The pieces are set out as shown in the diagram and photo. Thus, on White's first rank, from left to right, the pieces are placed in the following order: rook, knight, bishop, queen, king, bishop, knight, rook. On the second rank is placed a row of eight pawns. Black's position mirrors White's, with an equivalent piece on the same file. The board is placed with a light square at the right-hand corner nearest to each player. The correct positions of the king and queen may be remembered by the phrase "queen on her own color" ─ i.e. the white queen begins on a light square and the black queen on a dark square.
In competitive games, the piece colors are allocated to players dana69 by the organizers; in informal games, the colors are usually decided randomly, for example by a coin toss, or by one player concealing a white pawn in one hand and a black pawn in the other, and having the opponent choose.

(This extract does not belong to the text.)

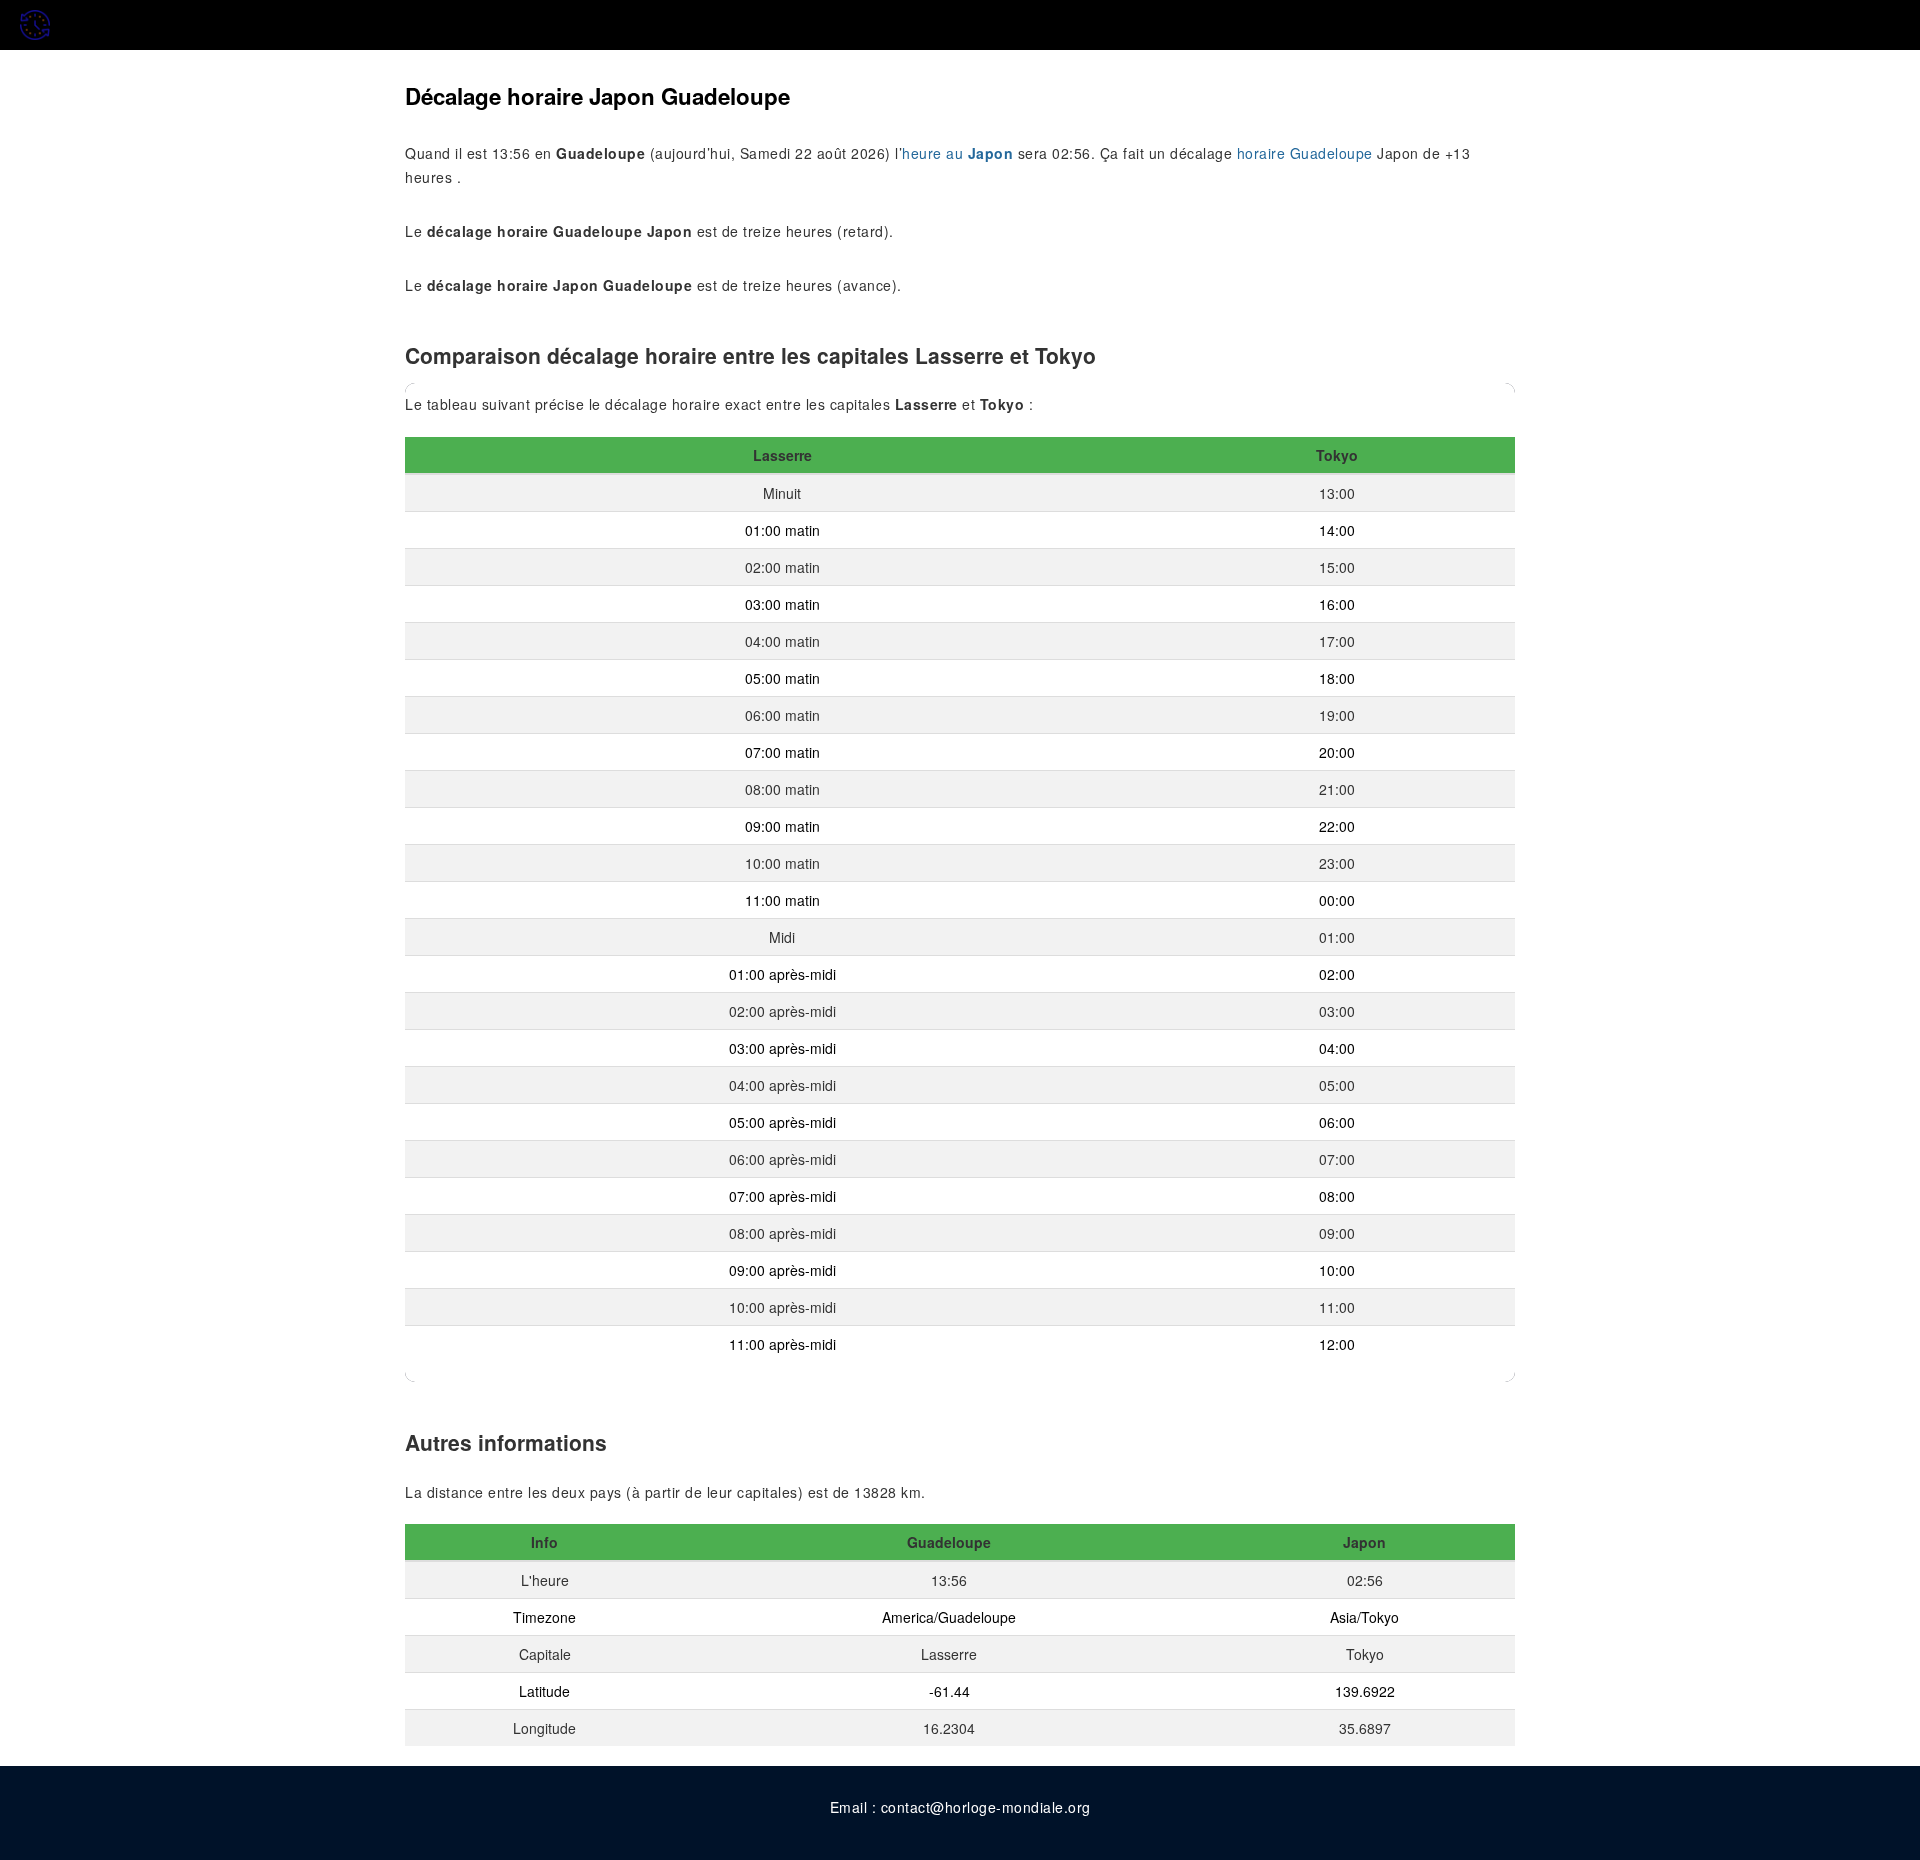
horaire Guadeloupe (1305, 153)
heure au (957, 153)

Movement Good Catur To Big Win
White moves first, after which players alternate turns, moving one piece per turn, except for castling, when two pieces are moved. A piece is moved to either an unoccupied square or one occupied by an opponent's piece, which is captured and removed from play. With the sole exception of en passant, all pieces capture by moving to the square that the opponent's piece occupies. Moving is compulsory; a player may not skip a turn, even when having to move is detrimental.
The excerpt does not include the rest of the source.